Upaya bersama yang dimaksud, harus melibatkan seluruh potensi yang ada seperti agamawan, kepala daerah, kepala desa, akademisi, tenaga kesehatan, budayawan, instansi swasta dan sebagainya. Dalam kesempatan tersebut, ditampilkan pula Dendang Karungut, yakni sastra lisan Dayak dengan iringan kecapi. Mereka menyanyikan lagu soal bidan lewu, dukun bayi yang membantu promosi soal stunting.

Wapres juga berharap para kepala daerah memberikan penghargaan kepada kepala desa yang berhasil menurunkan angka stunting di desanya.
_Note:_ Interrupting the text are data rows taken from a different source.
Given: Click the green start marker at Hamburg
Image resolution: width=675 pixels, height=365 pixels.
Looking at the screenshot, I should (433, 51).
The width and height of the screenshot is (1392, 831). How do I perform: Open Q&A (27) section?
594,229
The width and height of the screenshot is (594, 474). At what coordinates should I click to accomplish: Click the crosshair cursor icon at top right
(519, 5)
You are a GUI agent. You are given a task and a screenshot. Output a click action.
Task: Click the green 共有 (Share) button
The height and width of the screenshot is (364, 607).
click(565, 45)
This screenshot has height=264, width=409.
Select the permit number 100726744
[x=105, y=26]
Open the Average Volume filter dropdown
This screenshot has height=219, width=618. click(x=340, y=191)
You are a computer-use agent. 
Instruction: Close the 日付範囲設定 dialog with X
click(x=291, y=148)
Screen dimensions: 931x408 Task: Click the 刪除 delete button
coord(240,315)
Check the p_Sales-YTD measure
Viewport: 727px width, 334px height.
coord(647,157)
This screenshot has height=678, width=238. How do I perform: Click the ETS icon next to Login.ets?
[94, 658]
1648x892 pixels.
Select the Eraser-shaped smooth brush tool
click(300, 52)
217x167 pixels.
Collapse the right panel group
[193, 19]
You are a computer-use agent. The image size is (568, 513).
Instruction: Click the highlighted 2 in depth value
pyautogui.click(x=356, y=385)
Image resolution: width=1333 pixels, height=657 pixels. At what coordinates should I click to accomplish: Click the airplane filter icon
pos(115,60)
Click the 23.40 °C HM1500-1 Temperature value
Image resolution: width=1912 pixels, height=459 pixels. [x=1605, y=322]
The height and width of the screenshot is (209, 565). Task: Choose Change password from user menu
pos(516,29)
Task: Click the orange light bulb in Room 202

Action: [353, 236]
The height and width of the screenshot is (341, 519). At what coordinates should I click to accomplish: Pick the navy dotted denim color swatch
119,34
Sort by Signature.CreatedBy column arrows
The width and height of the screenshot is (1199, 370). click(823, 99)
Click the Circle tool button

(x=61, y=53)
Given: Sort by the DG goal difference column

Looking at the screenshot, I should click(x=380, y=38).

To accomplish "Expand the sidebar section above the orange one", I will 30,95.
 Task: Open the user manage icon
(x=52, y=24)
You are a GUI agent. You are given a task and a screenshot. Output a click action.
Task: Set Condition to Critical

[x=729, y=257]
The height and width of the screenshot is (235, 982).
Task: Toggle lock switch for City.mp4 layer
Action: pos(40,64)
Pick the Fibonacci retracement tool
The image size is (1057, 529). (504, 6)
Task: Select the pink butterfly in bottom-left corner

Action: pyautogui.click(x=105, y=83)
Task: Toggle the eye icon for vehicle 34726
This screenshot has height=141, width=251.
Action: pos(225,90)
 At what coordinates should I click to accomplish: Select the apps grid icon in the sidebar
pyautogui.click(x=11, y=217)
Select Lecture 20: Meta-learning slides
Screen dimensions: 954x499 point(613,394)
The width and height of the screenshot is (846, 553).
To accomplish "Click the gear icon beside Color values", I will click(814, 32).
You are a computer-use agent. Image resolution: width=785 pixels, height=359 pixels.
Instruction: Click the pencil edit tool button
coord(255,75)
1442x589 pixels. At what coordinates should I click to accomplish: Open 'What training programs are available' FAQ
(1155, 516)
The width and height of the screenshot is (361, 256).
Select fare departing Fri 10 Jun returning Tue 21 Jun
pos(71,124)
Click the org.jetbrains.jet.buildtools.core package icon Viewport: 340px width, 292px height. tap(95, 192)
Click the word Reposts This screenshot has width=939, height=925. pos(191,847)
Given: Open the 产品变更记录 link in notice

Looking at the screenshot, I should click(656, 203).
Sampai kini, Indonesia belum berhasil mengatasi masalah stunting.

Saat ini, sebanyak 9 juta atau lebih dari sepertiga jumlah balita (37,2%) di Indonesia menderita stunting. Kondisi ini dapat disebut sudah gawat darurat. Dengan jumlah penderita sebesar itu, Indonesia hanya sedikit lebih baik dari Kamboja (41%),  Laos (44%) dan Timor Leste (58%) yang mengalami masalah stunting di kawasan Asia Tenggara.

Sementara itu, dari laporan Riset Kesehatan Dasar (Riskesdas) Kementerian Kesehatan pada 2013, penderita stunting tertinggi terdapat di Nusa Tenggara Timur sebanyak 51,73%. Jumlah ini diikuti oleh Sulawesi Barat (48,02%), Nusa Tenggara Barat (45,26%), Kalimantan Selatan (44,24%), dan Lampung (42,63%). Adapun masalah stunting terendah berada di Kepulauan Riau, Yogyakarta, DKI Jakarta, dan Kalimantan Timur dengan angka kurang dari 30%.